Generative AI music company Suno has raised $125 million, one of the biggest music-tech funding rounds in history. Founders say they want to ring in “a future where anyone can make music”, but questions remain over whether Suno and its rival, Udio, have trained their models on copyrighted music without licensing deals.

Talk to anyone knowledgeable about music licensing and tech startups and the expression “ask for forgiveness, not permission” is almost certain to arise. The idea is that many music-tech startups end up using unlicensed music for their products — both because they cannot afford licences until they grow and because big labels and publishers may not give them the time of day until they grow. So, founders make the bet that by the time their startup grows big enough to get the music industry’s attention, it will be in rightsholders’ best interest to keep their music on the product and the startup will have more leverage to negotiate licences. 

This is yet another case of misaligned incentives. If one music-tech startup seeks permission, it risks losing the race to another startup that asks for forgiveness. Not only that, but many music-tech platforms get at least partial protection from the Digital Millennium Copyright Act (DMCA). So in the end, early-stage companies often do not have enough business incentives to do the right thing. And the more that the music industry and technology become entwined, the bigger a problem this will be.

Which brings us to generative AI. This time in the music licensing merry-go-around, the stakes are higher for everyone involved. Many of the biggest companies behind generative AI music models are going to court with the stance that they should not have to pay music rights holders to train on their catalogues at all. There are also new arguments at play. Many gen AI companies say that models could not exist without training on vast catalogues of information, which is impossible to do when you have to ask permission for everything, and that we need them to exist for, well, the sake of technological and cultural progress. 

It seems unlikely that the courts will side entirely with the tech companies — if they do, the business around intellectual property might all but collapse. Meanwhile, music rightsholders do not want to shut generative AI down — they simply want their cut of the pie. But even if labels and publishers get what they want, these models have already been trained, and it may not be possible to remove any one artist or songwriter’s work. So, given that opting in will never be unanimous, even the best case scenario for the music industry is mired with issues. 
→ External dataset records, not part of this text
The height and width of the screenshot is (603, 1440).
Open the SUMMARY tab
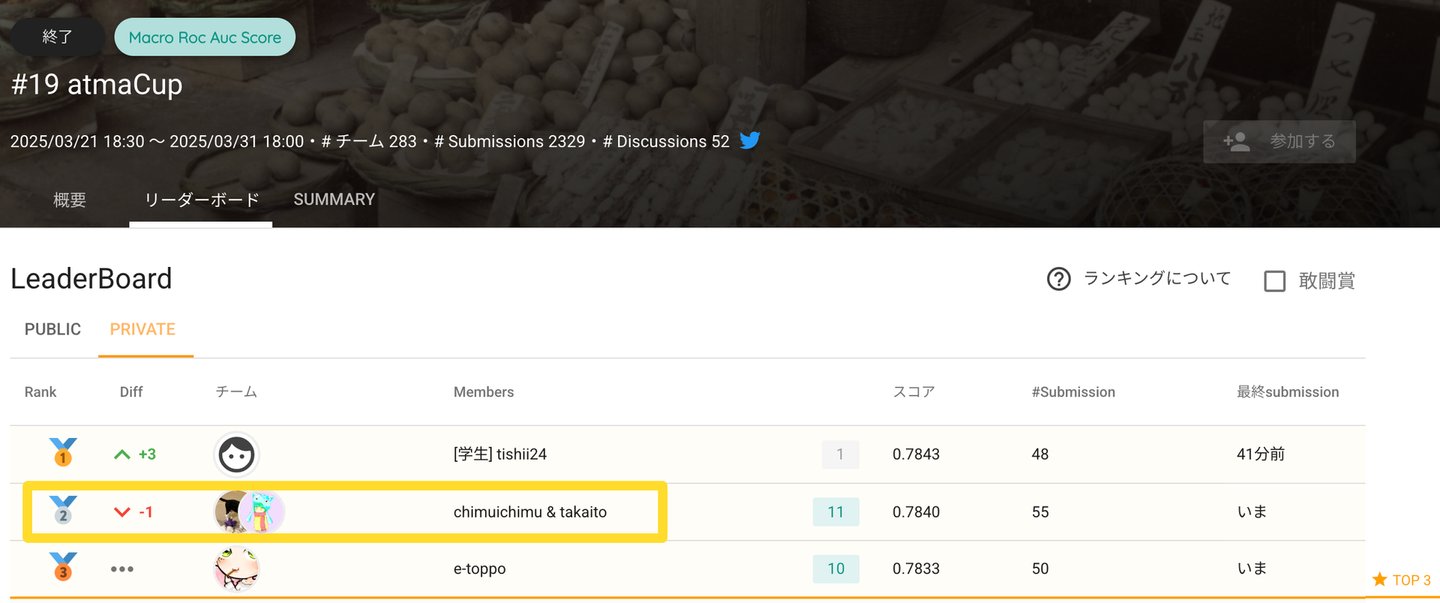[334, 199]
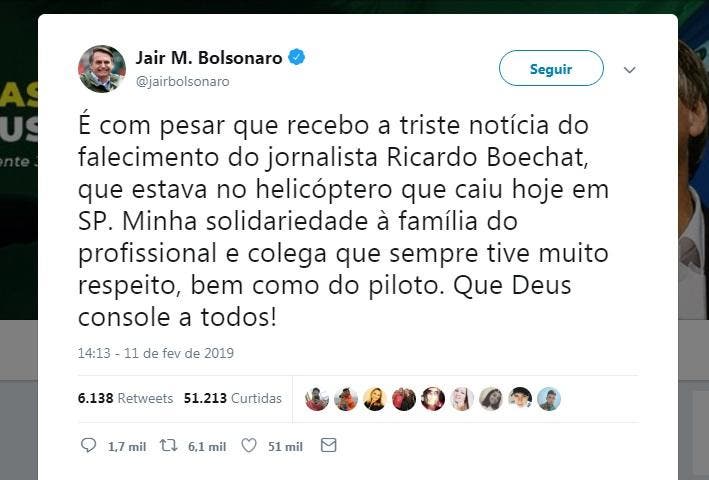Viewport: 709px width, 480px height.
Task: Click the 1,7 mil reply count
Action: pos(127,447)
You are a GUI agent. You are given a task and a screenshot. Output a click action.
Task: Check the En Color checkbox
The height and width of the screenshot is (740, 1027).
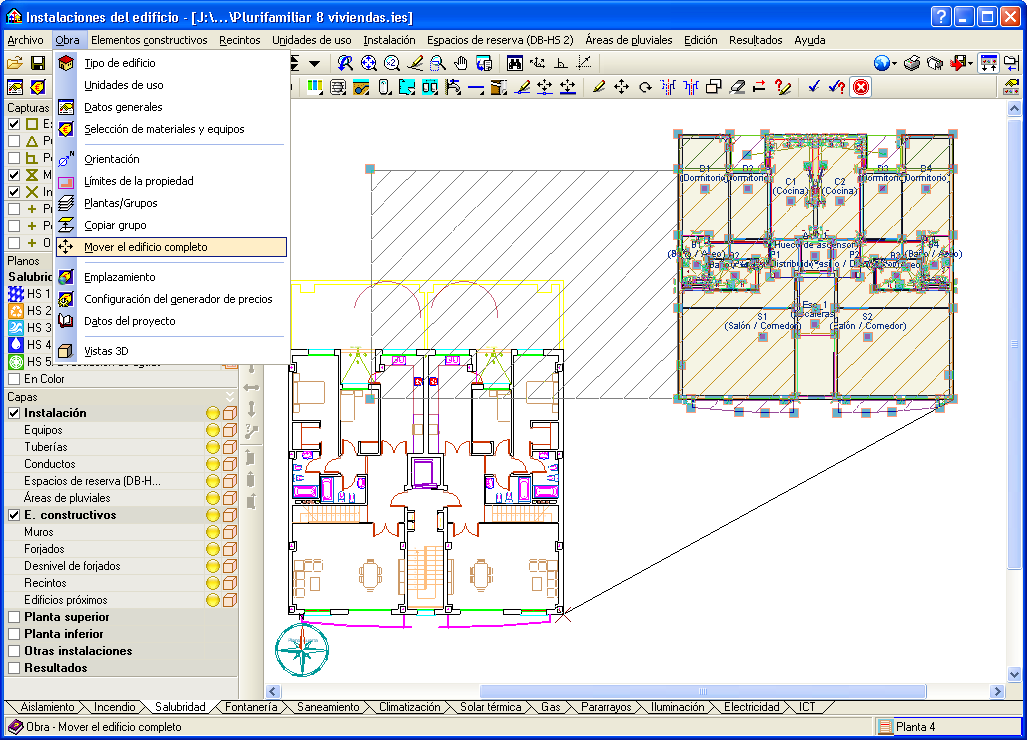(14, 379)

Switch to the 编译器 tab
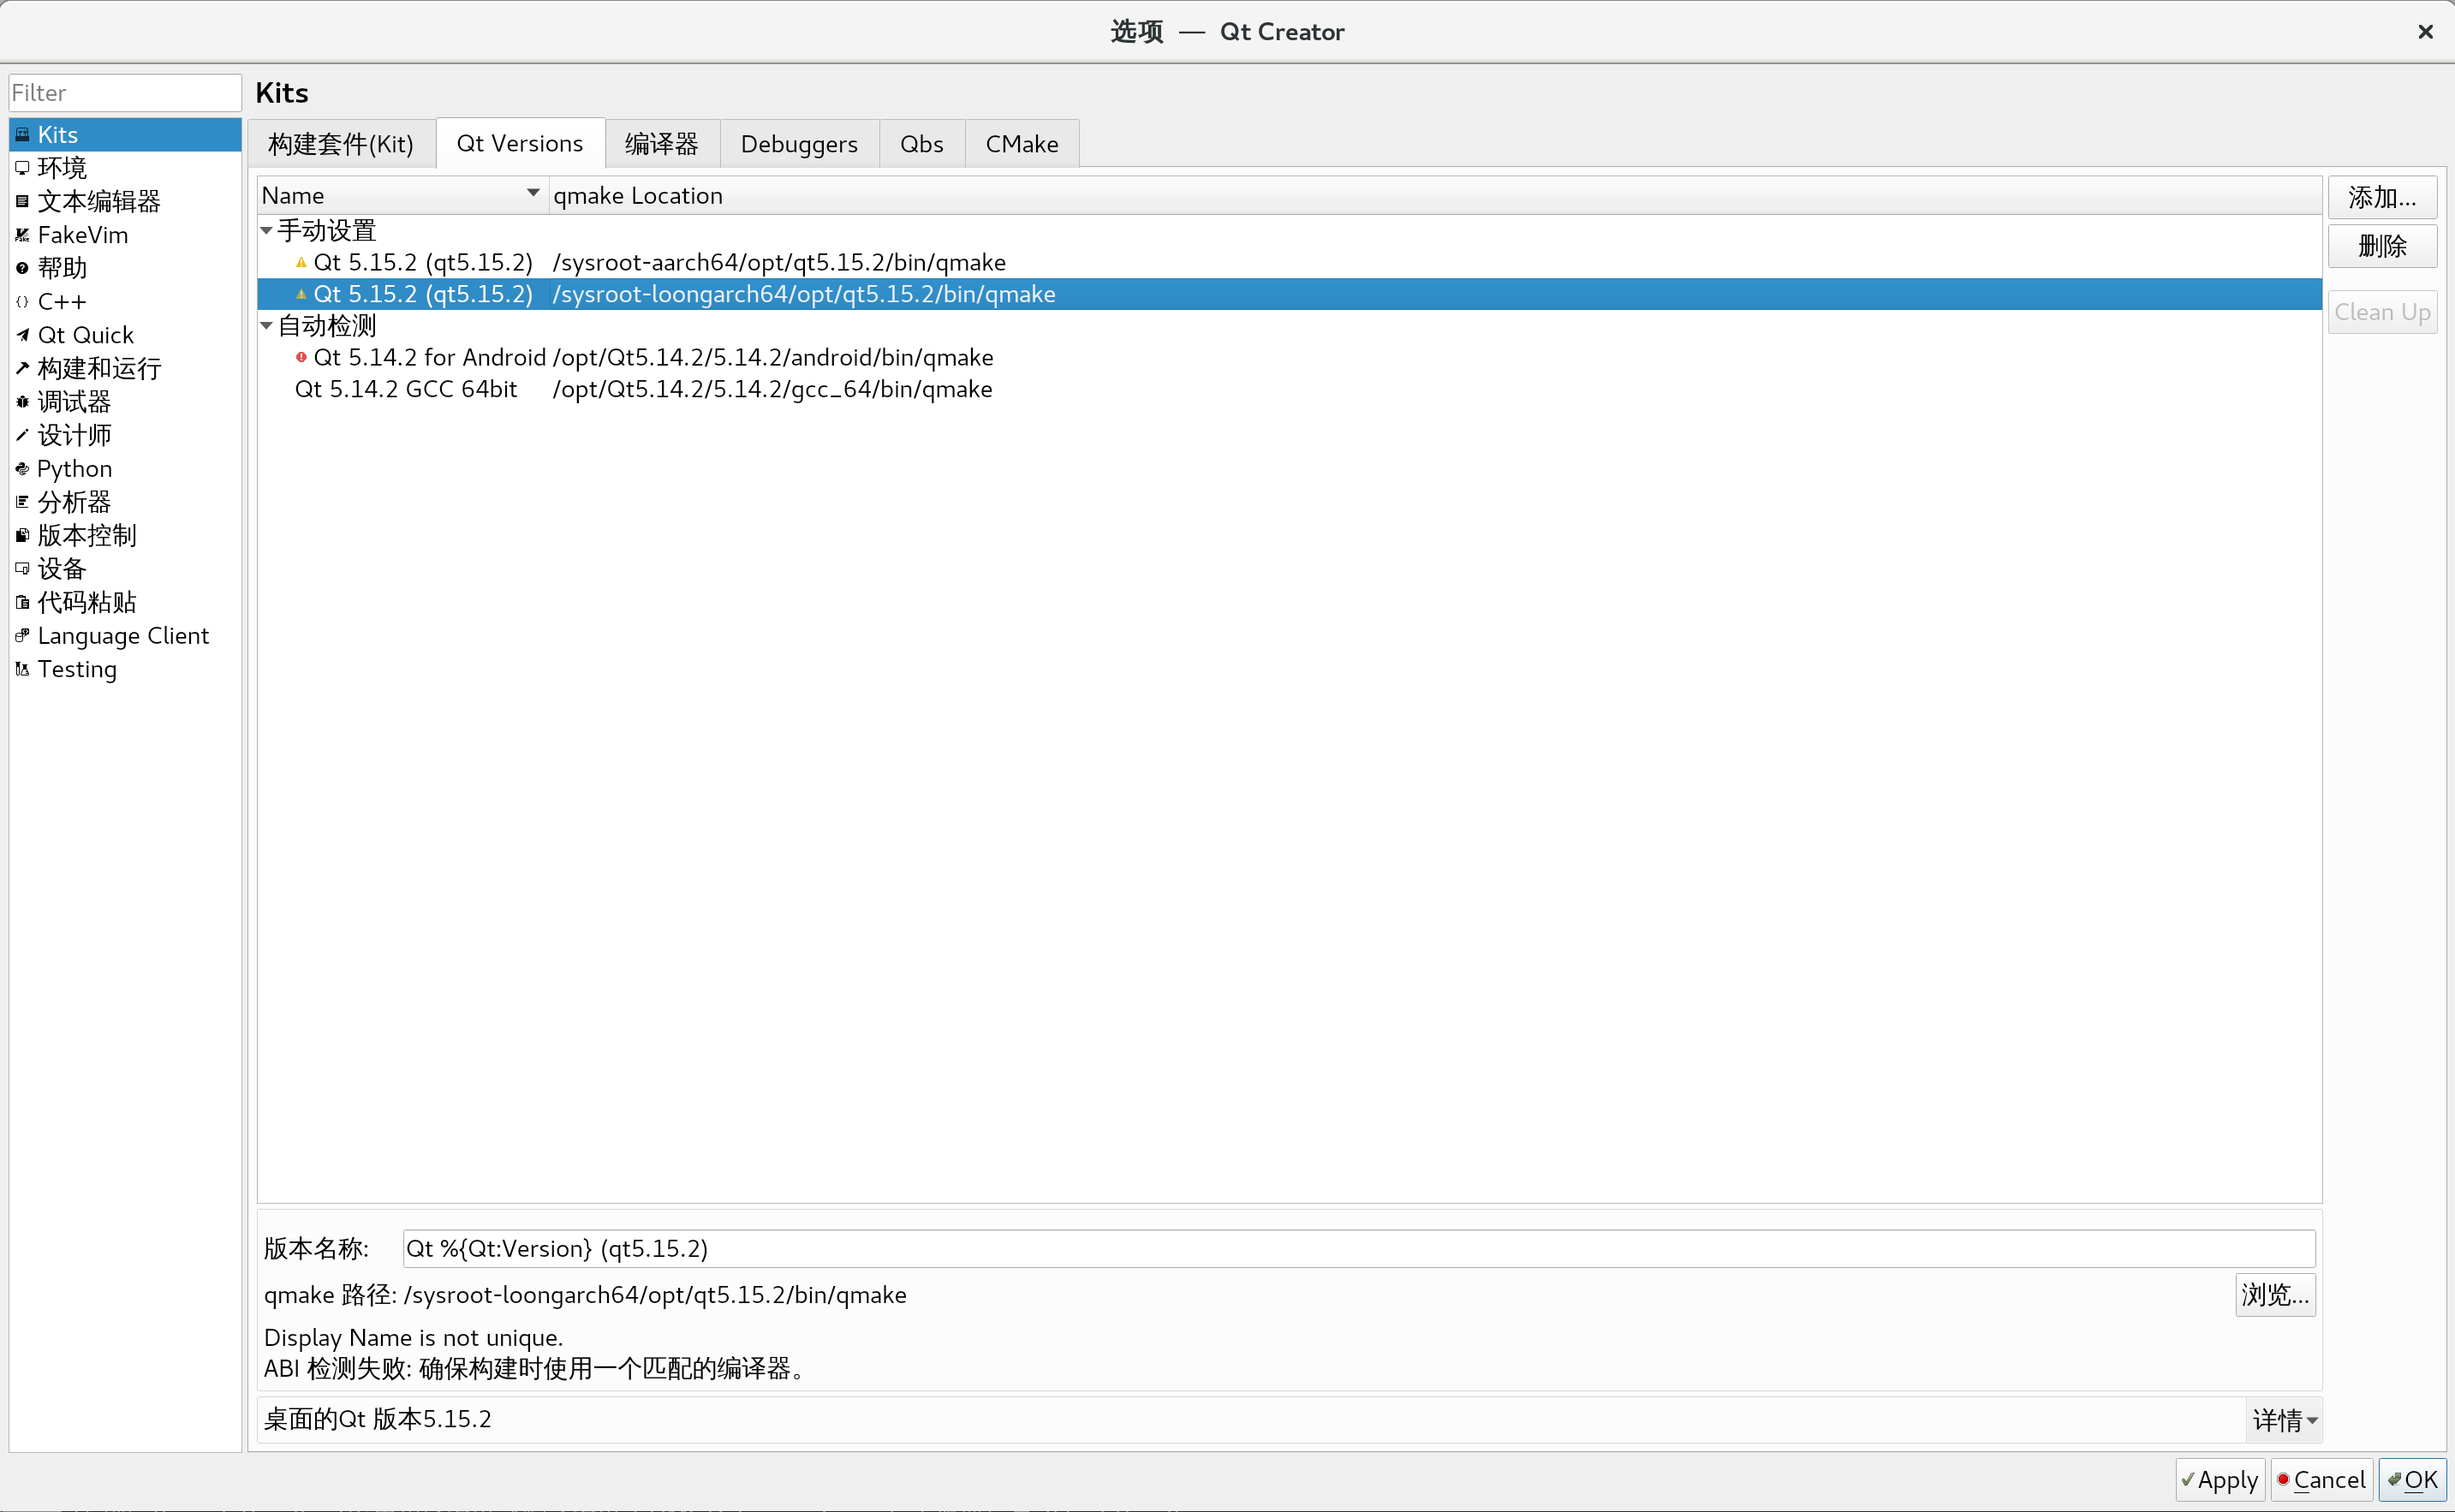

Of course, to say that ethical training is impossible is not only lazy, but also unfair to the companies that are actually doing it (including ones certified by Fairly Trained). And the tech world’s “move fast and break things” ethos is coming under fire more and more. As The Information pointed out in a newsletter about OpenAI’s public skirmish with Scarlett Johansson, “acting naughty becomes increasingly perilous when you’re running an $80 billion-plus company”. But getting the incentives aligned so that startups actually take the ethical road has so far been a challenge. What can be done?

  • Labels and publishers could be more involved in the music-tech startup space from the beginning. Think of Abbey Road Red or Universal Music Group’s just-launched UMusicLift. YouTube has partnered with Universal Music Group for its AI initiatives (even as Google argues that it does not need to pay for training). Yet so far, the tech world still seems to feel that it is held back by the music industry’s involvement

  • Labels and publishers become the tech companies. While the Western labels are busy suing the models, HYBE is building its own and actively training it on HYBE catalogue

  • Music licensing law changes. This is the most difficult solution of all, but also the most necessary. The DMCA is arguably the most important law for governing music on social media, despite it being enacted before social media existed. There is still little consensus on the basic rights frameworks for derivative works. The struggle here is satisfying the delicate balance in copyright law between protecting copyright owners while still enabling future creativity

These challenges are not going to be solved in this blog post. But alongside the specific case of generative AI music models, we need to be devoting attention to the overarching, long standing issue at hand: how music-tech startups are disincentivised to work with the music industry. Otherwise, even companies with the best intentions can struggle, and nice guys deserve to finish first.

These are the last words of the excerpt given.